“What are the two most important things to know in the world? One is to be nice to other people. Two, the greatest songwriter of modern times is Bob Dylan. That’s all you need to know in life.”
– David Letterman
When I first heard the news, I was leery. “Bob Dylan to appear on David Letterman’s second to last episode.” I’m a huge Bob Dylan fan (the blog is named after him, after all), but I’ve not been much of a fan of his work over the past decade. Whether it be the debacle that was his Grammy performance at the 2011 Grammy Awards or the joke of a Christmas album that he released in 2009, Dylan’s old age is showing in his most recent efforts.
A lot of people dislike old Dylan tracks because of his nasally voice which I can usually turn them on to after some convincing, but even I, an avid fan, can’t defend the gravely, mucus-laden croak that comes out of the legend’s mouth these days. I’ve seen him twice in concert over the past 10 years, and both experiences left me with a bad taste. I’m not trying to trash a genius here. The fact that he’s 74 years old and still touring relentlessly should be celebrated, no matter how grating his voice may be these days.
But when I saw he’d be on one of Letterman’s final shows, my embarrassment for my hero began to surface. Every time Bob makes a nationally televised appearance, I brace myself for the barrage of Twitter hate about to fill my newsfeed. I think that’s what bothers me most. For most of these millennials, Bob Dylan is just a name that sounds vaguely familiar. I’d hate for their first Dylan experience to be associated with the old man gracing stages these days.
With my phone hidden away for fear of seeing Dylan-hate on social media, I sat down to watch his performance, hoping he didn’t completely embarrass himself. After a gushing introduction by Dave where he says the only two things his son needs to know are to be nice to everyone and that Bob Dylan is the greatest songwriter of all time, Bob took the stage, looking a bit awkward in an ill-fitting suit, pacing back and forth as the band broke into the swoony “The Night We Called It a Day.”

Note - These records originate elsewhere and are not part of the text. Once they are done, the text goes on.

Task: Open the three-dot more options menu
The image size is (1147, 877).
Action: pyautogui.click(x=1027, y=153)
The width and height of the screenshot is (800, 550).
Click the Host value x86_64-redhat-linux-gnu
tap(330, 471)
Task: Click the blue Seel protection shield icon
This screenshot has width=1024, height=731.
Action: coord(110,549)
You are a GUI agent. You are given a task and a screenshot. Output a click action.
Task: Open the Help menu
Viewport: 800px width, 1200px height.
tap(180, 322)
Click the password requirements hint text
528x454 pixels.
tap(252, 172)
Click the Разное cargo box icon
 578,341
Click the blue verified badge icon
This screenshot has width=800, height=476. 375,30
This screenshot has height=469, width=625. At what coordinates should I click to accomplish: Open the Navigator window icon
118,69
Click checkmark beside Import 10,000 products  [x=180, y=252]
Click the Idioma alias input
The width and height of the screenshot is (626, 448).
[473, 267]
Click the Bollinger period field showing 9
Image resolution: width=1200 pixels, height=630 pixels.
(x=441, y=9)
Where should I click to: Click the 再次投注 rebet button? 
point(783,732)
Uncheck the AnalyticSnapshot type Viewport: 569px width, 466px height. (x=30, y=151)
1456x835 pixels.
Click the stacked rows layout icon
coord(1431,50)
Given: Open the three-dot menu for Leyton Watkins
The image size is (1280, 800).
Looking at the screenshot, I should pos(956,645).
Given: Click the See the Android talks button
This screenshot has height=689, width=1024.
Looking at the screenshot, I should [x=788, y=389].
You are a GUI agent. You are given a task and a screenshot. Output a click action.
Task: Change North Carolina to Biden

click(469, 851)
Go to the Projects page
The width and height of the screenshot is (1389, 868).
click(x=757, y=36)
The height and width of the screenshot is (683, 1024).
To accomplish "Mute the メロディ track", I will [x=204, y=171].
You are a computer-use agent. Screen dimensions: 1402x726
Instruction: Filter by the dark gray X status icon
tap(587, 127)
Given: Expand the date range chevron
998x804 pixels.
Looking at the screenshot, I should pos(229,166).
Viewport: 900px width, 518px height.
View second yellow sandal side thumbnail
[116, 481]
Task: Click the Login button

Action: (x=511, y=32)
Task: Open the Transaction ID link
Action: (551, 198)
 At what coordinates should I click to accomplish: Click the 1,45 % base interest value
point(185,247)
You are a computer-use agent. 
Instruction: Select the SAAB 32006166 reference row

Quickly, my fears were alleviated when he approached the mic and began singing lyrics that were quite fitting for one of Letterman’s final appearances. Not only did Dylan’s voice sound okay, but it had the soft baritone rasp of his early 80s work. By the end of the first verse, a huge smile grew on my face as I thought, “My boy is pulling it off!” With my nerves washed away, I sat back and enjoyed the remainder of the calming performance, relishing the chance to see the master still performing with the attitude and soul that defined his music over 50 years ago.
Dylan’s post performance interaction with Letterman may have been a bit strange (he went from a swaggering rock star to a senile, lost old man in mere seconds), but I felt a bit misty-eyed afterwards, a mixture of pride in his performance and sadness in the thought that he won’t be around forever. This Dylan nostalgia led to a post-Late Show half hour of YouTube worship, seeking out his other Letterman performances. First up, I watched the rocking rendition of “Jokerman” that Dylan did back in 1984 on the first incarnation of Letterman’s show. You’ve gotta love 80s Dylan with his white suit and skinny tie.
Dylan would return one more time in 1993 for Letterman’s 10 year anniversary. On it, Bob put on a raucous, seven-minute performance of “Like a Rolling Stone.” Once again, you can see Letterman’s adoration for Dylan and his music.
I realized after my night of Dylan worship that instead of dreading whether he’ll put on a good performance or not, I need to just appreciate the legend while we still have a chance to be in awe of his talents as both a songwriter and performer.